▶ _MATERIALS PROVIDED_:
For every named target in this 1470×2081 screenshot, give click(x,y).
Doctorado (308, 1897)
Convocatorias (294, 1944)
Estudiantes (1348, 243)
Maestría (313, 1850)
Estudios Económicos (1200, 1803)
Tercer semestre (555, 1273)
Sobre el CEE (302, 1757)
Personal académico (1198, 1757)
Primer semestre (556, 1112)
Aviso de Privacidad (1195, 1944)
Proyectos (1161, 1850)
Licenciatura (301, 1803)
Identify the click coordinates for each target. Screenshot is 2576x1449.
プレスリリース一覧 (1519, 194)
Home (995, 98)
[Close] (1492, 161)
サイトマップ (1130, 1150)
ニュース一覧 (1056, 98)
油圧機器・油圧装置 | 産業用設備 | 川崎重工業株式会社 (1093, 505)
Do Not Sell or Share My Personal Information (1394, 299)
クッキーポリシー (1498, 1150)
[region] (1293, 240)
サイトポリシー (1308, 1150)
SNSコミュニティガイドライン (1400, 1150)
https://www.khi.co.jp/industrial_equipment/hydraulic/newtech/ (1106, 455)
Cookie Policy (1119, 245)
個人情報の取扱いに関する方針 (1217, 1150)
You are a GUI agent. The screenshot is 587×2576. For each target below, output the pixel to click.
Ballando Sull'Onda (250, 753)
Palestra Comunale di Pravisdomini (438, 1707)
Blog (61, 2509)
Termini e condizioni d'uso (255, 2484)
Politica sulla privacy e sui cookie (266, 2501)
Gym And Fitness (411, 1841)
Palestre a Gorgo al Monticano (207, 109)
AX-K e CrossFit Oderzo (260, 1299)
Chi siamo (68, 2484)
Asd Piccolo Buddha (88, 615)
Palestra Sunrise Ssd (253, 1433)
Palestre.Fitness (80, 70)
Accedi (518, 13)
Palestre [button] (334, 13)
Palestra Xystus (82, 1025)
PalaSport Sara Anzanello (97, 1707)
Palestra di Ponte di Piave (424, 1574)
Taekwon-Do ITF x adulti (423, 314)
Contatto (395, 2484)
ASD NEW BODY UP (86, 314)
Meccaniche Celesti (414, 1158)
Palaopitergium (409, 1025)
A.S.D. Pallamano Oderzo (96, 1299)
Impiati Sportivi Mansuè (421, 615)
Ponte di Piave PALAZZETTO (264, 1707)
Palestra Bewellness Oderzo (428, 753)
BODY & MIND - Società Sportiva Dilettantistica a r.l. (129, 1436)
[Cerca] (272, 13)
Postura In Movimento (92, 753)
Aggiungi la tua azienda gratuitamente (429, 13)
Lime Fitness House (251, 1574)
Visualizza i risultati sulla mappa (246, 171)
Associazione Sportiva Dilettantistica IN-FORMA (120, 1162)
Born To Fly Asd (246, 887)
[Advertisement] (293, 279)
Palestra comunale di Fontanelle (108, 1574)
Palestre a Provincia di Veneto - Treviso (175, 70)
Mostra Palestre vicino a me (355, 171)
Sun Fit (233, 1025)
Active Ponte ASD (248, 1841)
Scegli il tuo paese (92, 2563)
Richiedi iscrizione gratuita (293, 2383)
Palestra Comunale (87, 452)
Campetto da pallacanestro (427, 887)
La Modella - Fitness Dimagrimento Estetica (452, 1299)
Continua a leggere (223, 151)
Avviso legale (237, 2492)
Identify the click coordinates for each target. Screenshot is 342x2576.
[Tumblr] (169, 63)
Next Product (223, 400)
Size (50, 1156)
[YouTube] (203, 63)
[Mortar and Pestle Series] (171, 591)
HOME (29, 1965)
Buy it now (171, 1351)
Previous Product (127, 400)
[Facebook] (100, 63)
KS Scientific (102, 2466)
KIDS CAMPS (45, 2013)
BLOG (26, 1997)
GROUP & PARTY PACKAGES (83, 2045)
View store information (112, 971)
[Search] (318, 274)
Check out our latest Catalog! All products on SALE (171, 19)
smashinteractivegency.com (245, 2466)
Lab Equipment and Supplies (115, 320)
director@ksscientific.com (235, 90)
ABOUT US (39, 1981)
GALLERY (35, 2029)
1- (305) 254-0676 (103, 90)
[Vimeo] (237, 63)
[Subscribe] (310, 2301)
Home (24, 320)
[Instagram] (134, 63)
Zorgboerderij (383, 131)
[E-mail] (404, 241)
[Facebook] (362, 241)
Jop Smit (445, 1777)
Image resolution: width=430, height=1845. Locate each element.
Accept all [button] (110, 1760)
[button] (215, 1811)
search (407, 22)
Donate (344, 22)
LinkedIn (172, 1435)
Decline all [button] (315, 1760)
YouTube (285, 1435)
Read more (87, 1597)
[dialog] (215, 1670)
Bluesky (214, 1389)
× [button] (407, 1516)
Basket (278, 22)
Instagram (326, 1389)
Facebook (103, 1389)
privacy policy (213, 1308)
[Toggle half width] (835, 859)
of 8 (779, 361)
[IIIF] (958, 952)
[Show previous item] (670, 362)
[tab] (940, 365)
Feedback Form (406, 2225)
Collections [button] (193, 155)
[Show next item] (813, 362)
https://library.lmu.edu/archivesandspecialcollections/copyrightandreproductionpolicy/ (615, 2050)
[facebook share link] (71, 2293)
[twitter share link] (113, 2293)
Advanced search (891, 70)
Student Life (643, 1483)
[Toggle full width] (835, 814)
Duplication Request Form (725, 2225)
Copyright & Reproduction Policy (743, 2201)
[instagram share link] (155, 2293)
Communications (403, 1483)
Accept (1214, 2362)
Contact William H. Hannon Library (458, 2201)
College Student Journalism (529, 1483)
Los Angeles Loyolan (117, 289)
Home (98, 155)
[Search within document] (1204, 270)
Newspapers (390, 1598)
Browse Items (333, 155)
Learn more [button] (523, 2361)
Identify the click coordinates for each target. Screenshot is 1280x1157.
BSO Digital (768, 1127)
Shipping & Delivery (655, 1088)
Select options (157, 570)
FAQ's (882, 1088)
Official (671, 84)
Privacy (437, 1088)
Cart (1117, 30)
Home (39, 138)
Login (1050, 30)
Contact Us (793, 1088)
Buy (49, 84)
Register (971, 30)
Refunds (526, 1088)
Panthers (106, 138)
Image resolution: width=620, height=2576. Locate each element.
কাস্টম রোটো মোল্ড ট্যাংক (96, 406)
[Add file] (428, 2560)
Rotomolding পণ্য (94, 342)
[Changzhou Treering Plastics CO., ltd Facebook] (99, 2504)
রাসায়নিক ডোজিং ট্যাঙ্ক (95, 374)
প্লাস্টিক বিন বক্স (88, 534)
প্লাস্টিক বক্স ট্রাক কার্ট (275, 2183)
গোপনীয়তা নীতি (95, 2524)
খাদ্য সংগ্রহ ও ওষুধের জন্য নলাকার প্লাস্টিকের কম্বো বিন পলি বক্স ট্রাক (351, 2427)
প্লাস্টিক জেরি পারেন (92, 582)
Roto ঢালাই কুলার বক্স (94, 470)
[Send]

▶ _PROBLEM STATEMENT_: Could you transcribe the whole listing exactly?

▶ _SOLUTION TO THIS PROBLEM_:
For every named target in this 1470×2081 screenshot, give click(x,y).
Doctorado (308, 1897)
Convocatorias (294, 1944)
Estudiantes (1348, 243)
Maestría (313, 1850)
Estudios Económicos (1200, 1803)
Tercer semestre (555, 1273)
Sobre el CEE (302, 1757)
Personal académico (1198, 1757)
Primer semestre (556, 1112)
Aviso de Privacidad (1195, 1944)
Proyectos (1161, 1850)
Licenciatura (301, 1803)
Identify the click coordinates for each target. Screenshot is 2576x1449.
プレスリリース一覧 (1519, 194)
Home (995, 98)
[Close] (1492, 161)
サイトマップ (1130, 1150)
ニュース一覧 (1056, 98)
油圧機器・油圧装置 | 産業用設備 | 川崎重工業株式会社 (1093, 505)
Do Not Sell or Share My Personal Information (1394, 299)
クッキーポリシー (1498, 1150)
[region] (1293, 240)
サイトポリシー (1308, 1150)
SNSコミュニティガイドライン (1400, 1150)
https://www.khi.co.jp/industrial_equipment/hydraulic/newtech/ (1106, 455)
Cookie Policy (1119, 245)
個人情報の取扱いに関する方針 (1217, 1150)
You are a GUI agent. The screenshot is 587×2576. For each target below, output the pixel to click.
Ballando Sull'Onda (250, 753)
Palestra Comunale di Pravisdomini (438, 1707)
Blog (61, 2509)
Termini e condizioni d'uso (255, 2484)
Politica sulla privacy e sui cookie (266, 2501)
Gym And Fitness (411, 1841)
Palestre a Gorgo al Monticano (207, 109)
AX-K e CrossFit Oderzo (260, 1299)
Chi siamo (68, 2484)
Asd Piccolo Buddha (88, 615)
Palestra Sunrise Ssd (253, 1433)
Palestre.Fitness (80, 70)
Accedi (518, 13)
Palestre [button] (334, 13)
Palestra Xystus (82, 1025)
PalaSport Sara Anzanello (97, 1707)
Palestra di Ponte di Piave (424, 1574)
Taekwon-Do ITF x adulti (423, 314)
Contatto (395, 2484)
ASD NEW BODY UP (86, 314)
Meccaniche Celesti (414, 1158)
Palaopitergium (409, 1025)
A.S.D. Pallamano Oderzo (96, 1299)
Impiati Sportivi Mansuè (421, 615)
Ponte di Piave PALAZZETTO (264, 1707)
Palestra Bewellness Oderzo (428, 753)
BODY & MIND - Società Sportiva Dilettantistica a r.l. (129, 1436)
[Cerca] (272, 13)
Postura In Movimento (92, 753)
Aggiungi la tua azienda gratuitamente (429, 13)
Lime Fitness House (251, 1574)
Visualizza i risultati sulla mappa (246, 171)
Associazione Sportiva Dilettantistica IN-FORMA (120, 1162)
Born To Fly Asd (246, 887)
[Advertisement] (293, 279)
Palestra comunale di Fontanelle (108, 1574)
Palestre a Provincia di Veneto - Treviso (175, 70)
Mostra Palestre vicino a me (355, 171)
Sun Fit (233, 1025)
Active Ponte ASD (248, 1841)
Scegli il tuo paese (92, 2563)
Richiedi iscrizione gratuita (293, 2383)
Palestra Comunale (87, 452)
Campetto da pallacanestro (427, 887)
La Modella - Fitness Dimagrimento Estetica (452, 1299)
Continua a leggere (223, 151)
Avviso legale (237, 2492)
Identify the click coordinates for each target. Screenshot is 342x2576.
[Tumblr] (169, 63)
Next Product (223, 400)
Size (50, 1156)
[YouTube] (203, 63)
[Mortar and Pestle Series] (171, 591)
HOME (29, 1965)
Buy it now (171, 1351)
Previous Product (127, 400)
[Facebook] (100, 63)
KS Scientific (102, 2466)
KIDS CAMPS (45, 2013)
BLOG (26, 1997)
GROUP & PARTY PACKAGES (83, 2045)
View store information (112, 971)
[Search] (318, 274)
Check out our latest Catalog! All products on SALE (171, 19)
smashinteractivegency.com (245, 2466)
Lab Equipment and Supplies (115, 320)
director@ksscientific.com (235, 90)
ABOUT US (39, 1981)
GALLERY (35, 2029)
1- (305) 254-0676 (103, 90)
[Vimeo] (237, 63)
[Subscribe] (310, 2301)
Home (24, 320)
[Instagram] (134, 63)
Zorgboerderij (383, 131)
[E-mail] (404, 241)
[Facebook] (362, 241)
Jop Smit (445, 1777)
Image resolution: width=430, height=1845. Locate each element.
Accept all [button] (110, 1760)
[button] (215, 1811)
search (407, 22)
Donate (344, 22)
LinkedIn (172, 1435)
Decline all [button] (315, 1760)
YouTube (285, 1435)
Read more (87, 1597)
[dialog] (215, 1670)
Bluesky (214, 1389)
× [button] (407, 1516)
Basket (278, 22)
Instagram (326, 1389)
Facebook (103, 1389)
privacy policy (213, 1308)
[Toggle half width] (835, 859)
of 8 (779, 361)
[IIIF] (958, 952)
[Show previous item] (670, 362)
[tab] (940, 365)
Feedback Form (406, 2225)
Collections [button] (193, 155)
[Show next item] (813, 362)
https://library.lmu.edu/archivesandspecialcollections/copyrightandreproductionpolicy/ (615, 2050)
[facebook share link] (71, 2293)
[twitter share link] (113, 2293)
Advanced search (891, 70)
Student Life (643, 1483)
[Toggle full width] (835, 814)
Duplication Request Form (725, 2225)
Copyright & Reproduction Policy (743, 2201)
[instagram share link] (155, 2293)
Communications (403, 1483)
Accept (1214, 2362)
Contact William H. Hannon Library (458, 2201)
College Student Journalism (529, 1483)
Los Angeles Loyolan (117, 289)
Home (98, 155)
[Search within document] (1204, 270)
Newspapers (390, 1598)
Browse Items (333, 155)
Learn more [button] (523, 2361)
Identify the click coordinates for each target. Screenshot is 1280x1157.
BSO Digital (768, 1127)
Shipping & Delivery (655, 1088)
Select options (157, 570)
FAQ's (882, 1088)
Official (671, 84)
Privacy (437, 1088)
Cart (1117, 30)
Home (39, 138)
Login (1050, 30)
Contact Us (793, 1088)
Buy (49, 84)
Register (971, 30)
Refunds (526, 1088)
Panthers (106, 138)
Image resolution: width=620, height=2576. Locate each element.
কাস্টম রোটো মোল্ড ট্যাংক (96, 406)
[Add file] (428, 2560)
Rotomolding পণ্য (94, 342)
[Changzhou Treering Plastics CO., ltd Facebook] (99, 2504)
রাসায়নিক ডোজিং ট্যাঙ্ক (95, 374)
প্লাস্টিক বিন বক্স (88, 534)
প্লাস্টিক বক্স ট্রাক কার্ট (275, 2183)
গোপনীয়তা নীতি (95, 2524)
খাদ্য সংগ্রহ ও ওষুধের জন্য নলাকার প্লাস্টিকের কম্বো বিন পলি বক্স ট্রাক (351, 2427)
প্লাস্টিক জেরি পারেন (92, 582)
Roto ঢালাই কুলার বক্স (94, 470)
[Send]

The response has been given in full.